Les droits de garde payés par le propriétaire d’un portefeuille titres sont ainsi déductibles des revenus de capitaux mobiliers, dans la limite de la seule la fraction de ces droits afférente à des titres productifs de revenus imposables à l'impôt sur le revenu ou susceptibles d'en produire.
En effet, conformément aux dispositions de l'article 13 du code général des impôts, sont admises en déduction du revenu « les dépenses engagées en vue d'acquérir ou de conserver un revenu imposable ».

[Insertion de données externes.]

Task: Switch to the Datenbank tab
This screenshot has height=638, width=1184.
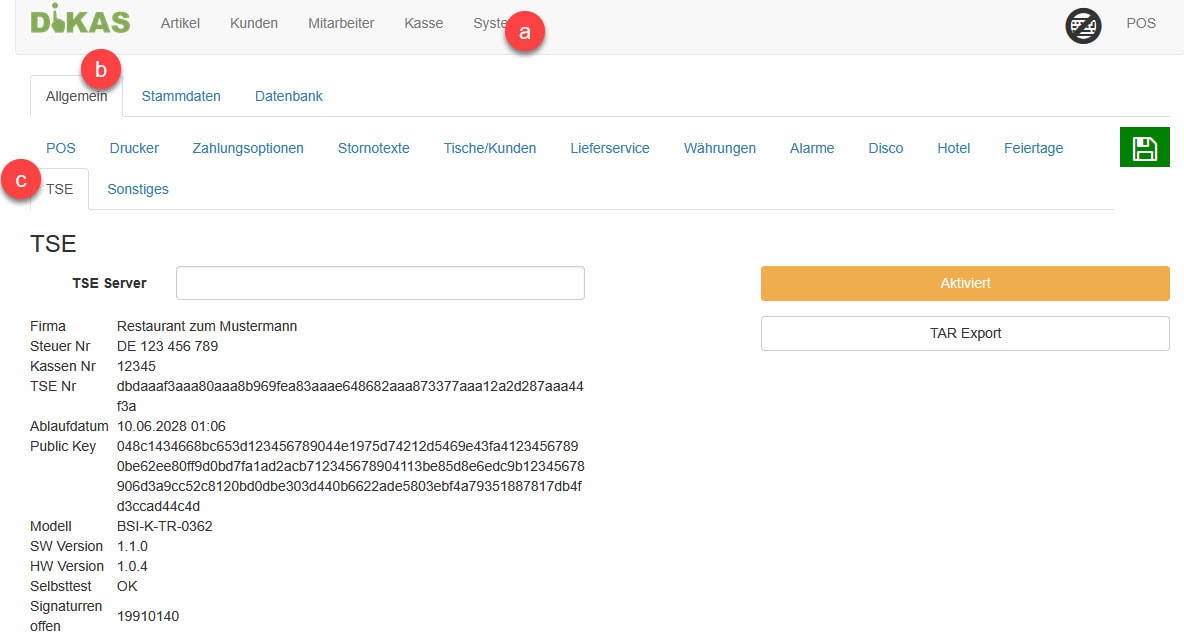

Ainsi la fraction des droits de garde correspondant à des titres :
-ne générant pas de revenus (titres d'OPCVM de capitalisation,...) ;
-ou dont les revenus sont exonérés d'impôt sur le revenu (titres inscrits dans un PEA,...) ;
-ou encore soumis au prélèvement forfaitaire libératoire ;
ne constitue pas quant à elle une dépense considérée comme déductible des revenus de capitaux mobiliers.
Par ailleurs, pour être admis en déduction, ces droits de garde doivent remplir certaines conditions : Ils doivent, notamment, avoir été pris en compte pour leur montant réel et justifié et avoir été effectivement réglés au cours de l'année.
Pour justifier de cette déduction de droits de garde déterminés de façon forfaitaire, le contribuable, à la demande du service des impôts, devra pouvoir produire une attestation bancaire qui répartira, par nature, les valeurs composant son portefeuille, à savoir :
- valeurs productives de revenus imposables à l'impôt sur le revenu ou susceptibles d'en produire ;
- valeurs non productives de revenus ;
- valeurs productives de revenus exonérés d'impôt sur le revenu ou soumis au prélèvement forfaitaire libératoire).
A défaut d'une telle attestation, les droits de garde ne peuvent être admis en déduction des revenus de capitaux mobiliers.